* BEGIN Records shown *

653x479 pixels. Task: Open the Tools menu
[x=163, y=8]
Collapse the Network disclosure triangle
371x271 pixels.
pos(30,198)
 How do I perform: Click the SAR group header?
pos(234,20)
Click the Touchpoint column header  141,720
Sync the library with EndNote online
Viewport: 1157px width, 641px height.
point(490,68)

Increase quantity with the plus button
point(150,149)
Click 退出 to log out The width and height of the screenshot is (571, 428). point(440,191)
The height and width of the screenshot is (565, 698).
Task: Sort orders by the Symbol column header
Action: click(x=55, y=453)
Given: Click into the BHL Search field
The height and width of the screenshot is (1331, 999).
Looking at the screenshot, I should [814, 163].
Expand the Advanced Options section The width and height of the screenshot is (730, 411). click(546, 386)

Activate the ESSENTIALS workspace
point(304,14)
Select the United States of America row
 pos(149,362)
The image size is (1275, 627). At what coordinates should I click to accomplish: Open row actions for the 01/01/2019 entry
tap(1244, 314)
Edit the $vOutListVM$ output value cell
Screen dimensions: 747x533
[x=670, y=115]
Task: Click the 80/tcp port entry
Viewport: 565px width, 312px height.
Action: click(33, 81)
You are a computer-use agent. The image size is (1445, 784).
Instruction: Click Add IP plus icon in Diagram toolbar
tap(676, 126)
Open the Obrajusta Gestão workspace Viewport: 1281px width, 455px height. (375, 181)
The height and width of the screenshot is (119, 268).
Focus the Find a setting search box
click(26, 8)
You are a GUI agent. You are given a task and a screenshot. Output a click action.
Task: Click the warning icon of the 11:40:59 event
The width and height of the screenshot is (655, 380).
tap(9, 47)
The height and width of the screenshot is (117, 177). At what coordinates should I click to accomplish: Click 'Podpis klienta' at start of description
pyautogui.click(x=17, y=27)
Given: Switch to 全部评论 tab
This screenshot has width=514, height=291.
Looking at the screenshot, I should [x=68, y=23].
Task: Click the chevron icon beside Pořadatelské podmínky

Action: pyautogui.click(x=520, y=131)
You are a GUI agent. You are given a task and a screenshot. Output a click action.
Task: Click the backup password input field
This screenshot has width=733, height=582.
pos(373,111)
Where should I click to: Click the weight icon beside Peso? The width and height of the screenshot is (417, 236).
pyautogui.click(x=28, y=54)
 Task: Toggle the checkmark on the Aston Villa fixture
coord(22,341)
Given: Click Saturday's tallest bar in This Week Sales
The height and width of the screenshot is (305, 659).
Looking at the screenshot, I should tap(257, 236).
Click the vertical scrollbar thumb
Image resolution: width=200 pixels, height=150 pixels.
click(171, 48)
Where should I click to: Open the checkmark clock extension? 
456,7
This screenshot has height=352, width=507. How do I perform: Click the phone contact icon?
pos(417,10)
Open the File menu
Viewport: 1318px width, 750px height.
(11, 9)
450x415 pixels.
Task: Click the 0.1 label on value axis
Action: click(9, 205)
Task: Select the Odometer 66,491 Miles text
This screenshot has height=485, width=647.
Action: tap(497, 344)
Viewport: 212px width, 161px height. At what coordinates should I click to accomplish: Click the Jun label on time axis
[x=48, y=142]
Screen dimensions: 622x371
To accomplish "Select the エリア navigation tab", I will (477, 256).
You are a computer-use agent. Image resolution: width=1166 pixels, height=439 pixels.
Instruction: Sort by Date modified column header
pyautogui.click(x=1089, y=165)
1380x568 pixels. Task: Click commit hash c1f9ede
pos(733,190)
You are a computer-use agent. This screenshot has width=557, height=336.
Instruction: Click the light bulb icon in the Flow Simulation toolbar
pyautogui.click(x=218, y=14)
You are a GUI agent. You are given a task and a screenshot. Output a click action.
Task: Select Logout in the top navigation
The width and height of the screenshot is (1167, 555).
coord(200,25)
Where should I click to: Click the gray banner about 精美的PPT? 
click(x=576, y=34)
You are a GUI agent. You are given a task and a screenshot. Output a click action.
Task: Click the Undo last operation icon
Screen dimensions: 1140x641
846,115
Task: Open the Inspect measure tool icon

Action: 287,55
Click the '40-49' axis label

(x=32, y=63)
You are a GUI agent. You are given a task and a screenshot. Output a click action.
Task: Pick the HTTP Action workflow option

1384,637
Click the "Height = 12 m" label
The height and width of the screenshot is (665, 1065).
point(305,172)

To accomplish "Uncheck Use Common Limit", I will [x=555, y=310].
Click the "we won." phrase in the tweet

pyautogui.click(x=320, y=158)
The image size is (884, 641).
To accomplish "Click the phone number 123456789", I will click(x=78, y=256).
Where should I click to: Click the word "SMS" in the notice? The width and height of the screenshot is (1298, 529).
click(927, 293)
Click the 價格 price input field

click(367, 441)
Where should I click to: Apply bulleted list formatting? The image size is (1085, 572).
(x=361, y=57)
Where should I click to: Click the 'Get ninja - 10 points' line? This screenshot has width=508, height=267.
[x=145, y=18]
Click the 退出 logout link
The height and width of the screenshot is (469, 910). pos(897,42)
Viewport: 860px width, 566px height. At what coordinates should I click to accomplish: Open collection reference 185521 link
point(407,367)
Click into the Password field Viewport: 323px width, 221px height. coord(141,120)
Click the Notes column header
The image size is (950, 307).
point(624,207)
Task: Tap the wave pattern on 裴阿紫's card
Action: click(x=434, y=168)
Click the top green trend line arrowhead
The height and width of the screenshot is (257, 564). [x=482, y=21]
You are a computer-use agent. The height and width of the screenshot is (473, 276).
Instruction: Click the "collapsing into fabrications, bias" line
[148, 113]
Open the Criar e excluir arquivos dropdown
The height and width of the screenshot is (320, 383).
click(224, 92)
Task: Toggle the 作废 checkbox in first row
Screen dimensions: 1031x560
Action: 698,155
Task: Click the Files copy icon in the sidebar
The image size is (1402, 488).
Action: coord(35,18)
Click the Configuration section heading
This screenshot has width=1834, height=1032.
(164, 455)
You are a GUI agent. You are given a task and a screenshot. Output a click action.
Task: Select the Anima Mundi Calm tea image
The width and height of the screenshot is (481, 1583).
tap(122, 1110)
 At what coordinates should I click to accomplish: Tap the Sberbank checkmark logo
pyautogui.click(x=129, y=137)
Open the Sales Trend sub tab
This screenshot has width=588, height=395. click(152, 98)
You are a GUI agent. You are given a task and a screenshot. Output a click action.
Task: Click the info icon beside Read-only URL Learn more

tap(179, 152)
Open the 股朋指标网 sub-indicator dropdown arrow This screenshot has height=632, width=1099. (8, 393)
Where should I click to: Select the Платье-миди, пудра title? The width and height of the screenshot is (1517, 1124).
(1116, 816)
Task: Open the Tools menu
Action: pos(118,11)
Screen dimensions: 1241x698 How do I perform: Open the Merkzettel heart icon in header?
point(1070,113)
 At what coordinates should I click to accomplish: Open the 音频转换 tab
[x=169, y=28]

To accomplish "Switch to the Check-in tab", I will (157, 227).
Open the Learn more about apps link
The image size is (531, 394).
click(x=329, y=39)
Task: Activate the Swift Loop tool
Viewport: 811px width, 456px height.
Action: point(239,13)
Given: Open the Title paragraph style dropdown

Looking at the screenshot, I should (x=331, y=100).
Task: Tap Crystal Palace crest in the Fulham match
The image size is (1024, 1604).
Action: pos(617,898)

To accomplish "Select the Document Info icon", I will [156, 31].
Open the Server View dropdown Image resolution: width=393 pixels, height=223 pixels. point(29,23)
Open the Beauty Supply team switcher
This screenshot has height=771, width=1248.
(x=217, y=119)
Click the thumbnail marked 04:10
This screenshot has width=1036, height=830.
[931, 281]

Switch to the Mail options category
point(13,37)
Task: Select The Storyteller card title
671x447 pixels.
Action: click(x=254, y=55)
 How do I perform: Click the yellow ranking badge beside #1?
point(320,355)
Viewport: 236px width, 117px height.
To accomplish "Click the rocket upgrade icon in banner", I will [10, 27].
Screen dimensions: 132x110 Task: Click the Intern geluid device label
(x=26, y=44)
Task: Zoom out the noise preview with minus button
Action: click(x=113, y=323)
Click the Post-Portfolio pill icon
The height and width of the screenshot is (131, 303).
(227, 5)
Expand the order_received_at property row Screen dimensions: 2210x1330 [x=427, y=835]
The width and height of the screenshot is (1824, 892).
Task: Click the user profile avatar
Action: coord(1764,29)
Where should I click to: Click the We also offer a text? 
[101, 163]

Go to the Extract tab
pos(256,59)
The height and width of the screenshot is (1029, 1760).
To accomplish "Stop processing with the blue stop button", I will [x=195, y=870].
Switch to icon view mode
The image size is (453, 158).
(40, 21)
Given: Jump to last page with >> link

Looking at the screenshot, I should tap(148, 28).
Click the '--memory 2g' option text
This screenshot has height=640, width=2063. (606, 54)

* END Records shown *

- **Exercise task**: Show each row above that contains the word "more", copying the whole line.

- **Answer to the task**:
Task: Click the info icon beside Read-only URL Learn more
Open the Learn more about apps link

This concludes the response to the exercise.